Copy out all of the material with "Instruction" swapped for "Command" everywhere, changing nothing else and omitting the pictures.

— START OF RECORDS SHOWN —

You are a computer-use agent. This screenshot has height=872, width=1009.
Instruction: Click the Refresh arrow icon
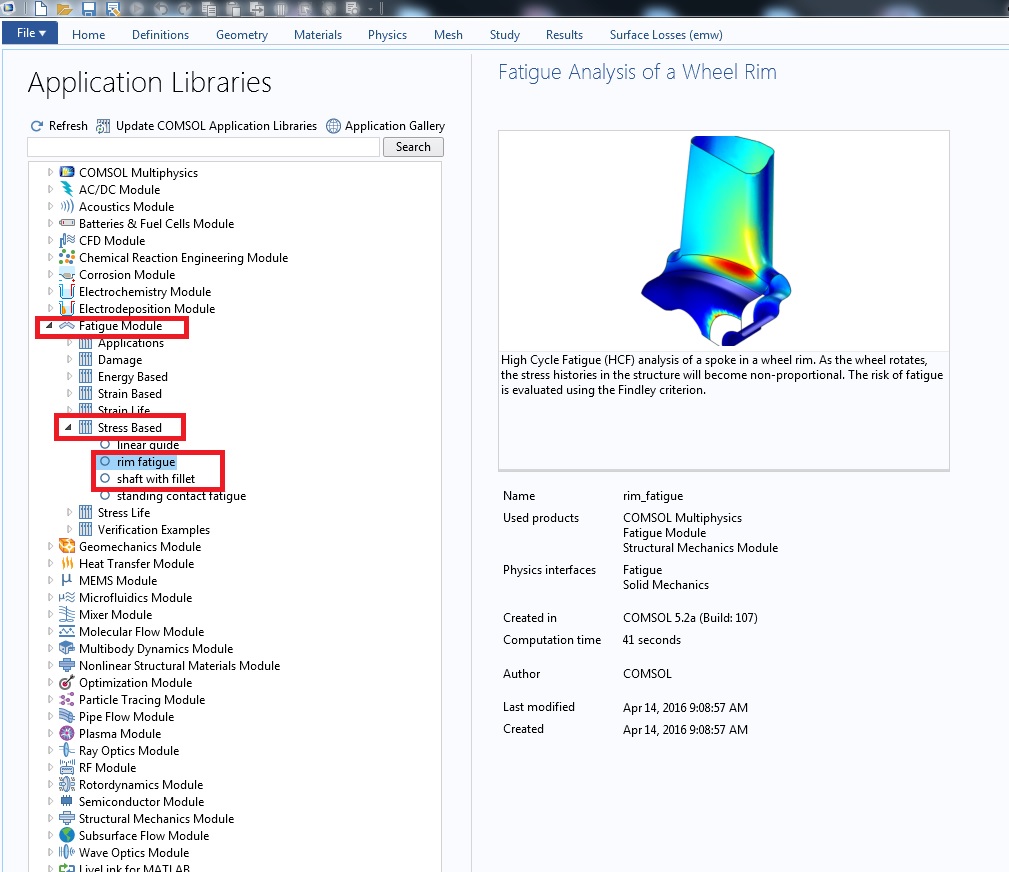(37, 126)
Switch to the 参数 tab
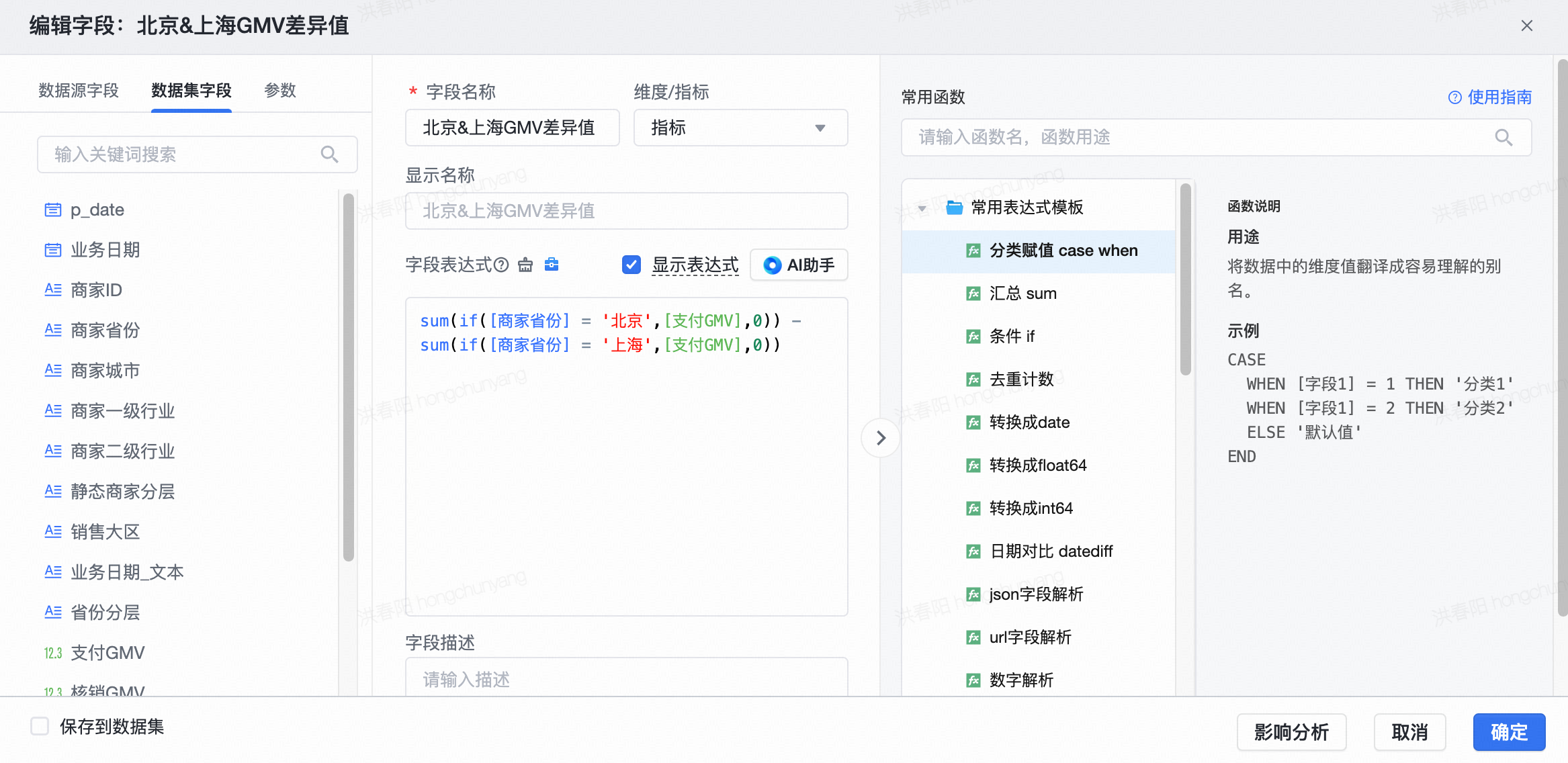This screenshot has width=1568, height=763. 280,91
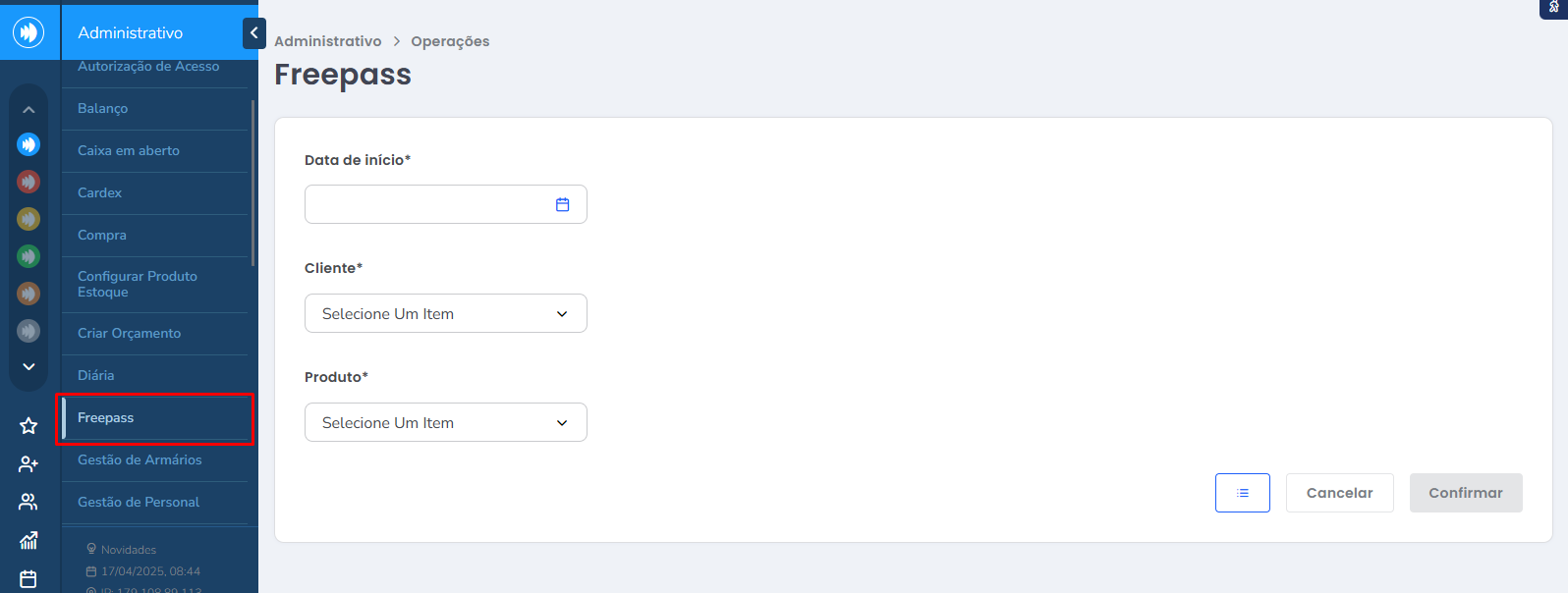Click the main logo at top left
The width and height of the screenshot is (1568, 593).
point(29,32)
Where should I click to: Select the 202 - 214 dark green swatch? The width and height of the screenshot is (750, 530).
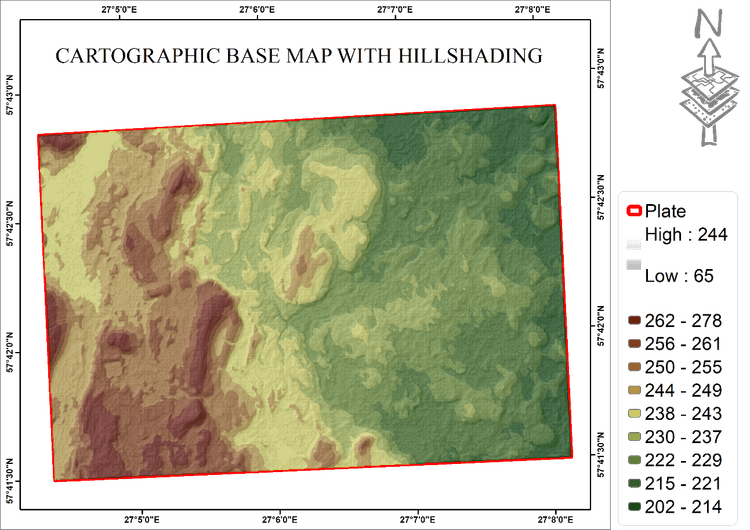[x=634, y=505]
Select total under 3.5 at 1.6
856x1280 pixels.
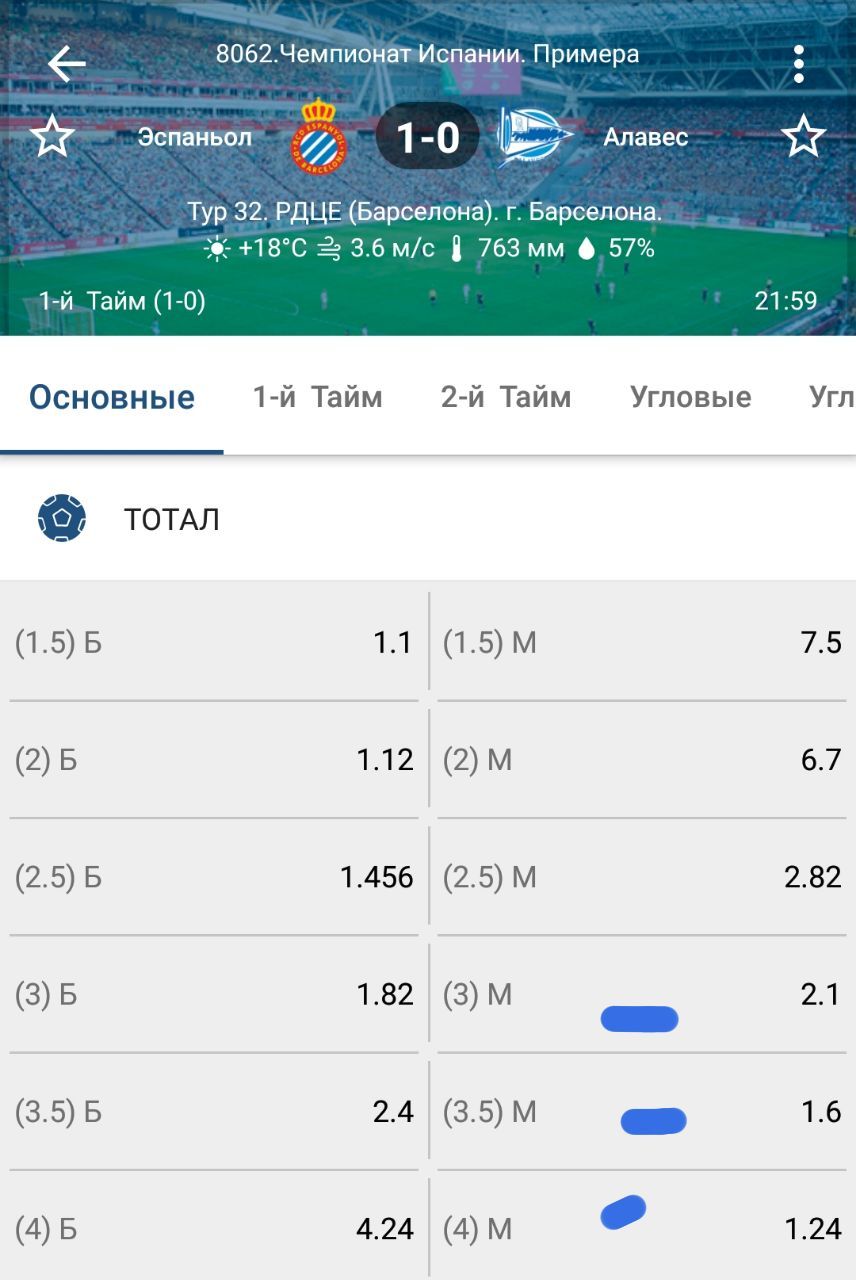[642, 1112]
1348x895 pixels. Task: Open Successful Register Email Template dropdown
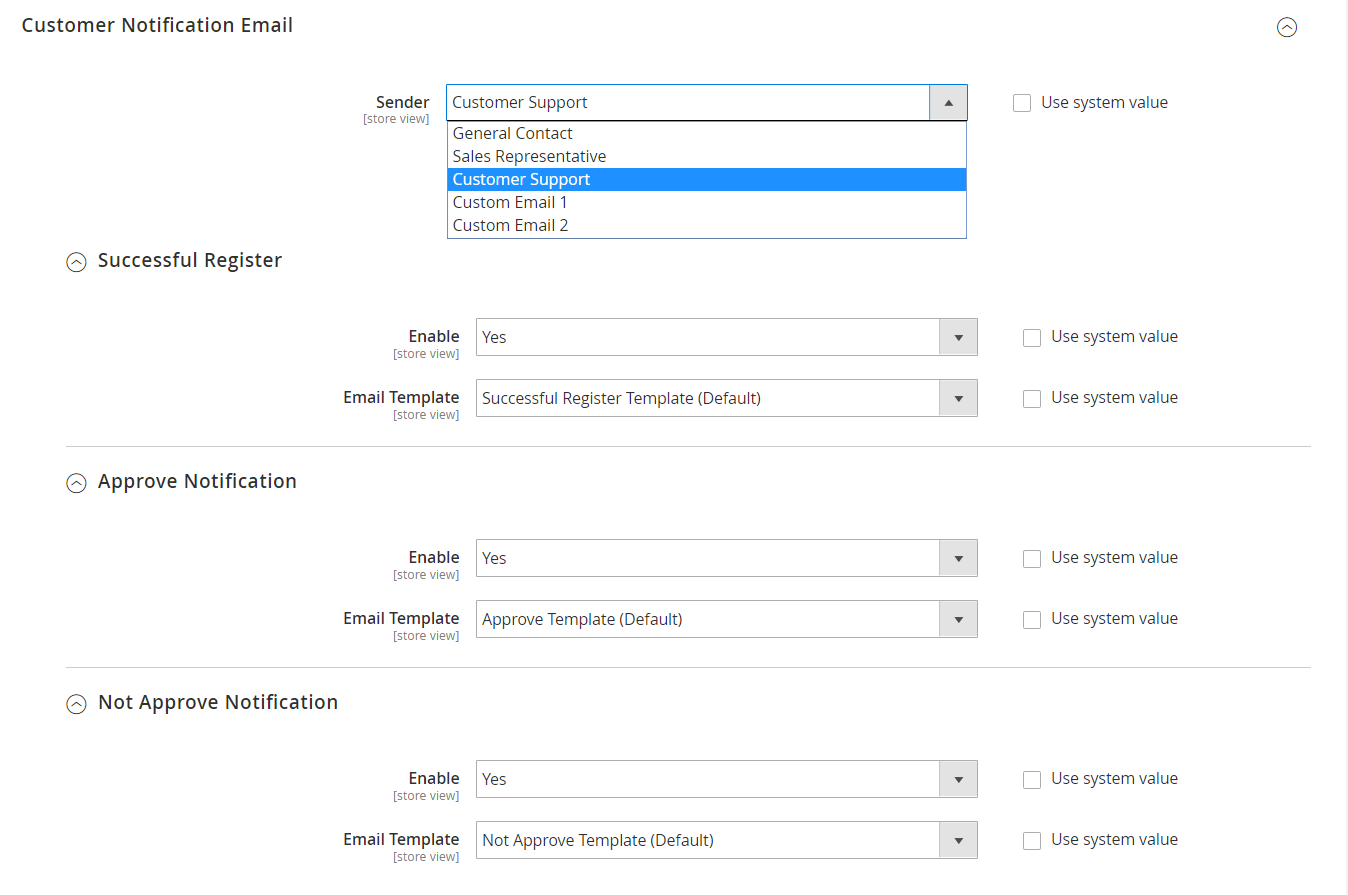[726, 398]
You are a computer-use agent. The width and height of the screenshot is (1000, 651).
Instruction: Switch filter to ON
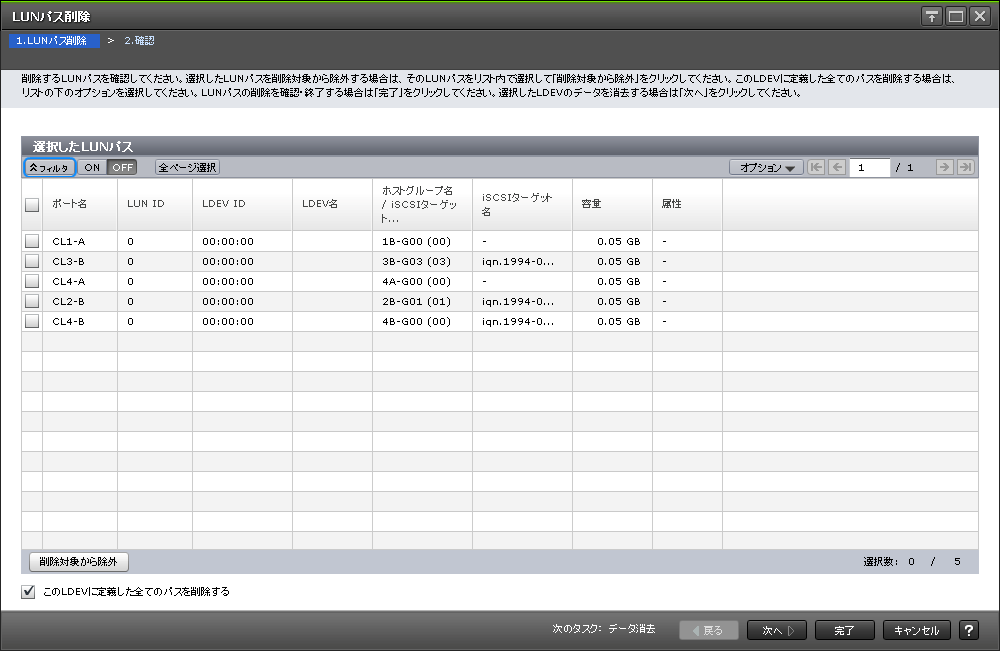click(92, 168)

— END OF RECORDS SHOWN —

◆ WRITTEN RESPONSE ◆
You are a computer-use agent. This screenshot has height=872, width=1009.
Command: Click the Refresh arrow icon
(37, 126)
Switch to the 参数 tab
This screenshot has width=1568, height=763. 280,91
Click the main logo at top left
The width and height of the screenshot is (1568, 593).
point(29,32)
Where should I click to: Select the 202 - 214 dark green swatch? The width and height of the screenshot is (750, 530).
[x=634, y=505]
Select total under 3.5 at 1.6
856x1280 pixels.
[642, 1112]
1348x895 pixels. Task: Open Successful Register Email Template dropdown
[726, 398]
You are a computer-use agent. The width and height of the screenshot is (1000, 651).
Command: Switch filter to ON
click(92, 168)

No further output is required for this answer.